(Dataset entries)
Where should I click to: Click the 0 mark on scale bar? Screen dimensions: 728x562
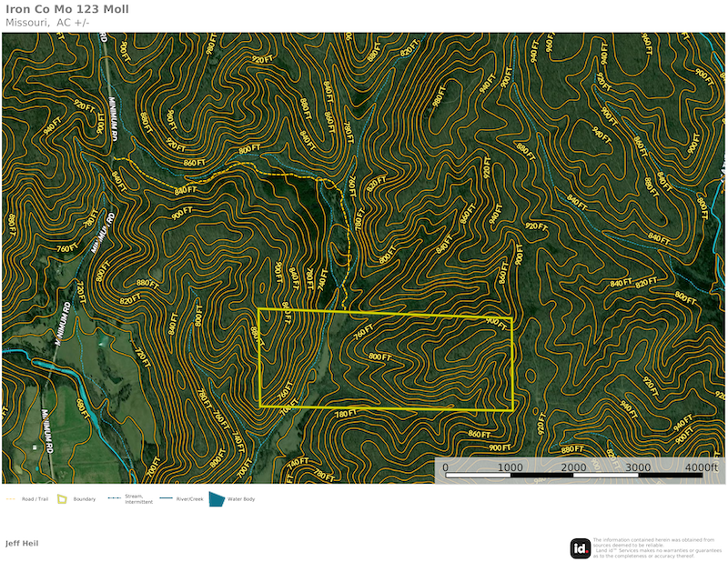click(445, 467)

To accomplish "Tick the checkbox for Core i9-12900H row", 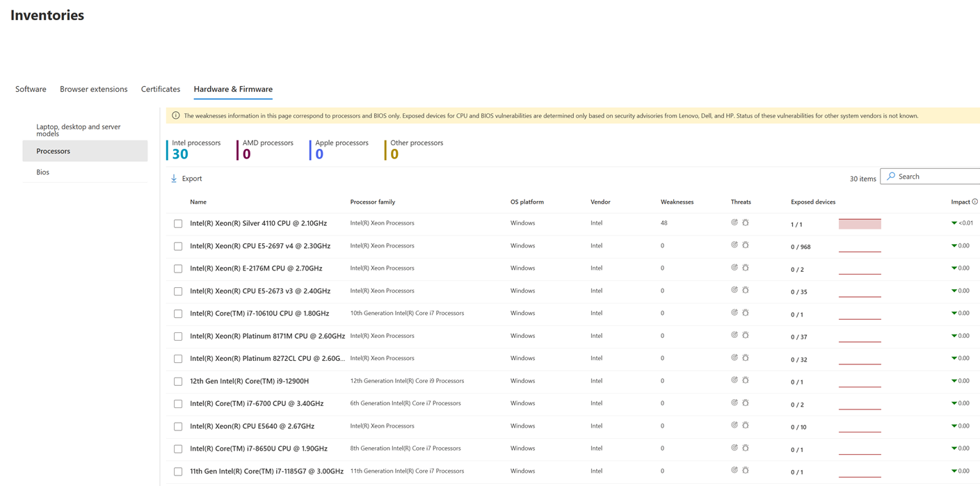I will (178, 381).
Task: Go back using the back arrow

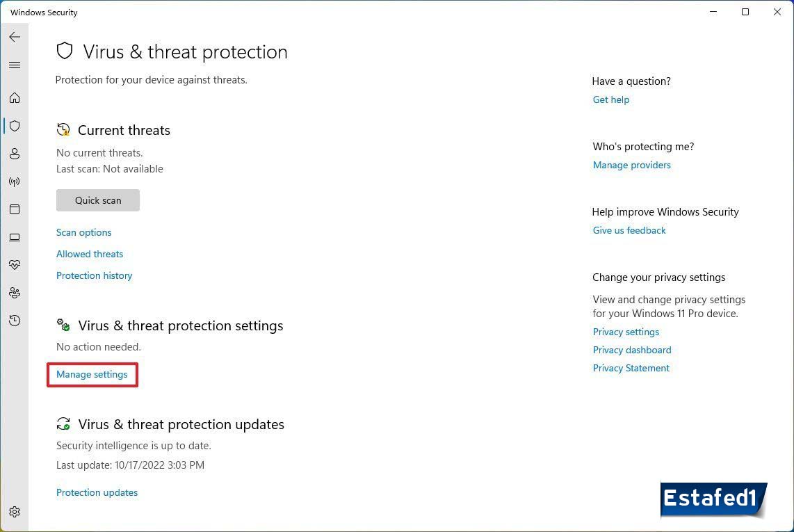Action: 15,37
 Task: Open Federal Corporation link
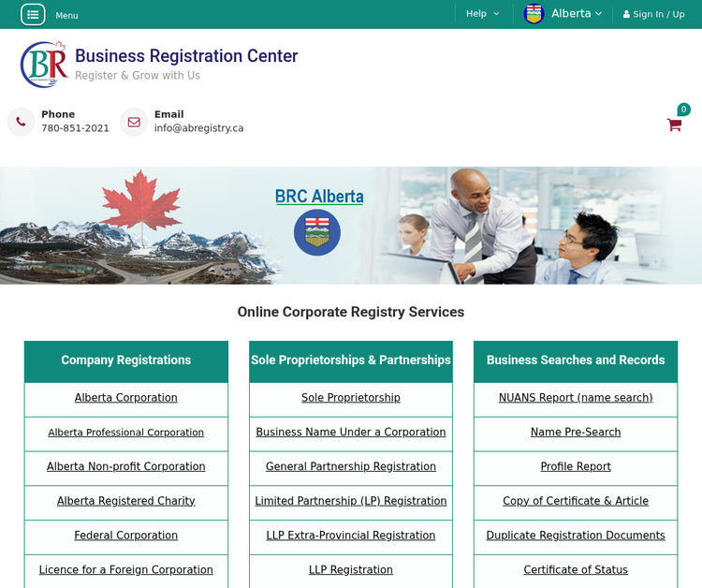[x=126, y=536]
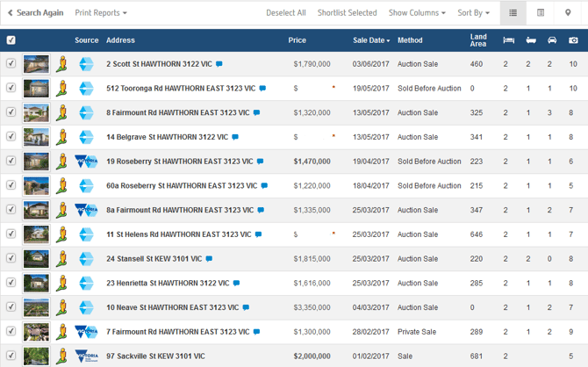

§ TASK STATEMENT: Transcribe exactly, and only, the lines from the line with "Task: Go back using the back arrow" through the last line of the records, inclusive; the pictures do not belong in the copy.

§ SOLUTION TO THIS TASK:
Task: Go back using the back arrow

Action: 15,37
 Task: Open Federal Corporation link
[x=126, y=536]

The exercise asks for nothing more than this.